You need to remember that you already know the process, what’s possible, and what tools to use. Newcomers have no idea. I don’t know anything about “top_k”, why it would remove my additions, how to stop that. You went on to say a script needed PR for various features, but it’s not clear if they are current features, or to be added. In my case I need to add lunar crater names, from your comments it seems I must rebuild the scorer after appending my words to the existing language model, but without a clear and detailed description, I’m uncertain how this will work which makes me uncertain about proceeding, knowing how much time can be wasted on these things when the documents are limited.

Sorry, I thought this was clear that this could be useful feature we would welcome.

python generate_lm.py --help already documents it: https://github.com/mozilla/DeepSpeech/blob/master/data/lm/generate_lm.py#L144-L149

As described top_k keeps the x most frequent words. So if you add new words, they might be dropped if not frequent enough.

No, you need to read, this is explicitely what I said: we are used to all of that, and sometimes it’s hard to distinguish for us between:

  • underdocumented
  • complicated
  • unclear
  • people not finding the doc
  • etc.

yes

the clear and detailed description is already what we have in the doc

At some point, however, yes, it might be required you have to go deeper in the source in some case.

Sorry, but each and every usecase is different, and we can’t address all of them at once all by ourselves.

It is also difficult to fix problems people don’t report.

1 Like

okay but I’d say best to avoid telling newbies they may have to dig thro source code to figure things out, else you’ll lose users. Almost every serious user will need to add custom words, so it’s worth giving that some attention. I’ll now go ahead and rebuild the scorer

People levels vary. Quality of the docs and tooling improves with feedback, also.

3 Likes

I insist, please share where you have difficulties, because from here, we can’t feel any.

It’s about perception, your docs need to be written by a user, not a coder… It reads as very paraphrased, assuming users will have the same background knowledge. I’ll post how I get on

Again, feedback loop. The doc is written by us, so obviously, it has its limitations and assumptions.

:smiley: yeah, catch-22. I will feedback my experiences shortly

I need to stop my words being discarded, so can I set line 148 of generate_lm.py to false to disable top_k ? Or is there a better method?

In the current status, I don’t think so. Maybe try to generate your own data text file with more repetition of your datas to be able to keep top_k, or maybe you can also adjust the value of top_k ?

So Mozilla let go all the key programmers, leaving users to have to sort things out themselves! That’s really a very hopeful strategy, it’s more likely, IMO, that new users will walk away. Most potential users can’t afford the time to debug a speech engine.
I can’t “repeat the words” and hope they don’t get deleted, you can’t code on that basis.
Is there a funcional flowchart for these processes, showing how top_k interacts?

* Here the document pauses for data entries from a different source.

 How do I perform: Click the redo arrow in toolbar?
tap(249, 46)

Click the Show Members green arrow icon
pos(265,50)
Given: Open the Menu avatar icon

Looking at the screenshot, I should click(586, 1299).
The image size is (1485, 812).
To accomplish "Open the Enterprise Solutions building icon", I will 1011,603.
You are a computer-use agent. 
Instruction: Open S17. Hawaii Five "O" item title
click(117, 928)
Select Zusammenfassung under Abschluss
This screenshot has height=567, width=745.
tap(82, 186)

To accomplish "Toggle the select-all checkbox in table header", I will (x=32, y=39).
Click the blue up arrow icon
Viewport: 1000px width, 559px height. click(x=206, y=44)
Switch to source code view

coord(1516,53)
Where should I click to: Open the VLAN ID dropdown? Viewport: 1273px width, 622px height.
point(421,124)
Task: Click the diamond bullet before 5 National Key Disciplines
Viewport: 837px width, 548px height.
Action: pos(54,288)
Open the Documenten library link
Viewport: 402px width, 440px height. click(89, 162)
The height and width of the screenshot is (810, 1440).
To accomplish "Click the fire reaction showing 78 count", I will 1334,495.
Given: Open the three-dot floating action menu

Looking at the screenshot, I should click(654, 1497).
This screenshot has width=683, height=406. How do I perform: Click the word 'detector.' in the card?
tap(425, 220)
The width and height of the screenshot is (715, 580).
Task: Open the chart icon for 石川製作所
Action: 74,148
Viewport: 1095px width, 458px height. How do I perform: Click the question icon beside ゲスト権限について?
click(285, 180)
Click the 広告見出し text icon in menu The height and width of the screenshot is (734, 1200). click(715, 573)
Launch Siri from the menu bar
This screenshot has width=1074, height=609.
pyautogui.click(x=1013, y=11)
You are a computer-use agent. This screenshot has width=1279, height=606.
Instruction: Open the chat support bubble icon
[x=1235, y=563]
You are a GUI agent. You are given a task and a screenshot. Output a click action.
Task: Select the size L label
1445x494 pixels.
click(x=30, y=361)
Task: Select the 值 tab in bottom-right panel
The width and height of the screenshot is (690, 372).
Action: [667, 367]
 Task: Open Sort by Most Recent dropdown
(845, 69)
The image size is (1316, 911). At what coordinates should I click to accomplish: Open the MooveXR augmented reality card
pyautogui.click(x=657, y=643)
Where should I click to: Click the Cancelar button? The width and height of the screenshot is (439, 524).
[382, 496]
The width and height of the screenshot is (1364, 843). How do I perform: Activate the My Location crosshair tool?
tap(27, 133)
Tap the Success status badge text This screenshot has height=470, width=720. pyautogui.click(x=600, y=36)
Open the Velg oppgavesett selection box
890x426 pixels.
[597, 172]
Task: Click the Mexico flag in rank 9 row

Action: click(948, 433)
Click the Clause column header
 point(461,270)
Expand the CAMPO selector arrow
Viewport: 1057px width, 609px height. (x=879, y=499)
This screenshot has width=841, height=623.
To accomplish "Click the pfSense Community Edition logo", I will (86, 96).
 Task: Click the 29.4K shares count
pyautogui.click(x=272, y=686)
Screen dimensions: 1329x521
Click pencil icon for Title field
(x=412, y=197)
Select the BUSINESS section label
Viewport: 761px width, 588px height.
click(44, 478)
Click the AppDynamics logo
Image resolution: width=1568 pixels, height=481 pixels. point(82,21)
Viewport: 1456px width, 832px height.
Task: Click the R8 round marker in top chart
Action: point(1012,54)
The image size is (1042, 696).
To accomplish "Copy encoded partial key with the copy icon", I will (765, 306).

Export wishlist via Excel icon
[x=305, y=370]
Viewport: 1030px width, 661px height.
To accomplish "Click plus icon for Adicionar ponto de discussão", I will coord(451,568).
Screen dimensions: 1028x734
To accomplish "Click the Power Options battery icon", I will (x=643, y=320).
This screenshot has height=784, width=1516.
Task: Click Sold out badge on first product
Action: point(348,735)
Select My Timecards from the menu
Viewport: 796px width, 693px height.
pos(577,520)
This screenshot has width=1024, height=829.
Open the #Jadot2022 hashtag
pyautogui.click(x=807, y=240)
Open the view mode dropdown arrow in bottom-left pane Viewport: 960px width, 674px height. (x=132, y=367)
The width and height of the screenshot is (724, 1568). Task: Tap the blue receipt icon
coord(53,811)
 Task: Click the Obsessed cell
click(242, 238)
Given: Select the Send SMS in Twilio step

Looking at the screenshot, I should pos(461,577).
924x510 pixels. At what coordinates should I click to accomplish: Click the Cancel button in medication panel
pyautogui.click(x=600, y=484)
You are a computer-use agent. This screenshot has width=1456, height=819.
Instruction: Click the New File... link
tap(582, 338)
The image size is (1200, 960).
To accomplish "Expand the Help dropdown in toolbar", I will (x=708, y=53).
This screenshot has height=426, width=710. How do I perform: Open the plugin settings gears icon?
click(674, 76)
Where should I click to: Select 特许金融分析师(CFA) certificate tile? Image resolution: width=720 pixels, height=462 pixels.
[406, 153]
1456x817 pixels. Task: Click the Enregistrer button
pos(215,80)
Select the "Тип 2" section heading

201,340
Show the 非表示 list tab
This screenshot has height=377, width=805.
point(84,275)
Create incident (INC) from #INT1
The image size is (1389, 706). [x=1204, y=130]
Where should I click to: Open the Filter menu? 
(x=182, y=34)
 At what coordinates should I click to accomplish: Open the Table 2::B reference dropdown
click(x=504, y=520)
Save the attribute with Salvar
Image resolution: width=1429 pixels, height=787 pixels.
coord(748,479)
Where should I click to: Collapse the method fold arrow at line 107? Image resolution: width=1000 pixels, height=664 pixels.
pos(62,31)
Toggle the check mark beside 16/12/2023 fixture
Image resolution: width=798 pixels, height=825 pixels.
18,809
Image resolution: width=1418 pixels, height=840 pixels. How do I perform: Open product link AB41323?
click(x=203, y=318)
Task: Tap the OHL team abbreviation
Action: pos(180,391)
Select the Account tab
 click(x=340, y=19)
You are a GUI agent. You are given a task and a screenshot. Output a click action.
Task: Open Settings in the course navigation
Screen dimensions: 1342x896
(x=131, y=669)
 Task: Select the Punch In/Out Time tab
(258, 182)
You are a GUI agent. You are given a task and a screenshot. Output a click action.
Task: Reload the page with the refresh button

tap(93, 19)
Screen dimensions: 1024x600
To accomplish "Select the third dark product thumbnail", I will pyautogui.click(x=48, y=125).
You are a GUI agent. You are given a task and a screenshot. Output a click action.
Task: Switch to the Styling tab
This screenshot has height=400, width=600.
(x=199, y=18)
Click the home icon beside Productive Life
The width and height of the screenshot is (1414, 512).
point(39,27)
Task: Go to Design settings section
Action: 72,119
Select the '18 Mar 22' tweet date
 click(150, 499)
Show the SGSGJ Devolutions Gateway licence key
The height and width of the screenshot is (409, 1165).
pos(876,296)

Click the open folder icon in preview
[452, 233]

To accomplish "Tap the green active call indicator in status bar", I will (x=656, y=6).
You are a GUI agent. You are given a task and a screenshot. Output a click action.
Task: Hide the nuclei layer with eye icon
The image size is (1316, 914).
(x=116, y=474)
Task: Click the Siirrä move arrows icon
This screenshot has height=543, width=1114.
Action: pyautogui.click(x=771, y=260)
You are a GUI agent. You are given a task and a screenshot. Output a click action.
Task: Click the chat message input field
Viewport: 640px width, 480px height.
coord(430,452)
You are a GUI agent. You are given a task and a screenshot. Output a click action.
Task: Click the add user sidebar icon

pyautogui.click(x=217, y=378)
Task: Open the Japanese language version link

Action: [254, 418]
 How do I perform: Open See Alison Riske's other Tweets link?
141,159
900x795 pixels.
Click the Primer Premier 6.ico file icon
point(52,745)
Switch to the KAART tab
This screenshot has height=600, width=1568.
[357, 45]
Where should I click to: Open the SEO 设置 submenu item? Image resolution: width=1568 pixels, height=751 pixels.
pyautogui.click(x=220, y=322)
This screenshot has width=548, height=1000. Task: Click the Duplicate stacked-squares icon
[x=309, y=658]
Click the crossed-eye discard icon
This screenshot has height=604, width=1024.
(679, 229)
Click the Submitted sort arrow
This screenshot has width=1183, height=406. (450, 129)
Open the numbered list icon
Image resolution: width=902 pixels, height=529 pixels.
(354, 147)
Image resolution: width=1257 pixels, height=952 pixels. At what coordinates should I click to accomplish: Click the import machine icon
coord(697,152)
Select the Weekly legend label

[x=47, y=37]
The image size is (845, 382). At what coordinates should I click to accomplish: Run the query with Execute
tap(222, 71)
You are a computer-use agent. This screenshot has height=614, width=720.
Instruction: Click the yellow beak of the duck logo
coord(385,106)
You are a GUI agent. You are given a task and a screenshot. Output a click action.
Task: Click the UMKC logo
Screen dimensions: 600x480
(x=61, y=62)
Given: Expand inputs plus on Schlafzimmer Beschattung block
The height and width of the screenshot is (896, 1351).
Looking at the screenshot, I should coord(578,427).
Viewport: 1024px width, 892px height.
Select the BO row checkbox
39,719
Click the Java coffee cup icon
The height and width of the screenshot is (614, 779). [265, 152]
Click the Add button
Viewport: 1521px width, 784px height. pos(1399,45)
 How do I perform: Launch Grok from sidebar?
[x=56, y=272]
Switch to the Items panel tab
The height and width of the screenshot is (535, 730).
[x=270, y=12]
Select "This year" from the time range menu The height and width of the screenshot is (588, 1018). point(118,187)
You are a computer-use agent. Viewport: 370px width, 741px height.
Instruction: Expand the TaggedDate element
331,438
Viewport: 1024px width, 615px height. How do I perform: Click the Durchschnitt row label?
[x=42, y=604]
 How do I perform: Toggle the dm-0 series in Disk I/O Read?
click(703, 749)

I was trying to help you. If you have a grudge against Mozilla, please take it to the people in charge, not those trying to help you on their free time.

This is not what we are talking about here. You are trying to build something on top of our system. I’m trying to help you, given the current state of the project, achieve that.

However:

  • I’m not in your head, so I don’t know how you think what are your expectations, what you understand / don’t understand
  • you hijacked an old thread asking for help, but mostly have been asking for people to do the work for you
  • I have been trying to help you since the beginning even though I am not supposed to work anymore on this project
  • so far, you just complain that “you cannot repeat the word”: please tell me what is difficult in generating a text file with copy/pasting
  • yes, you need to dig into the codebase to understand some things

That’s unfortunate, but:

  • this is a a project exposing a library and tooling around,
  • we try to make it as simple as possible,
  • we can’t cover all and every usecase ex-nihilo
  • feedback loop is a thing
  • we are not perfect, sorry

No, read the code.

2 Likes

Not sure what you are referring to here.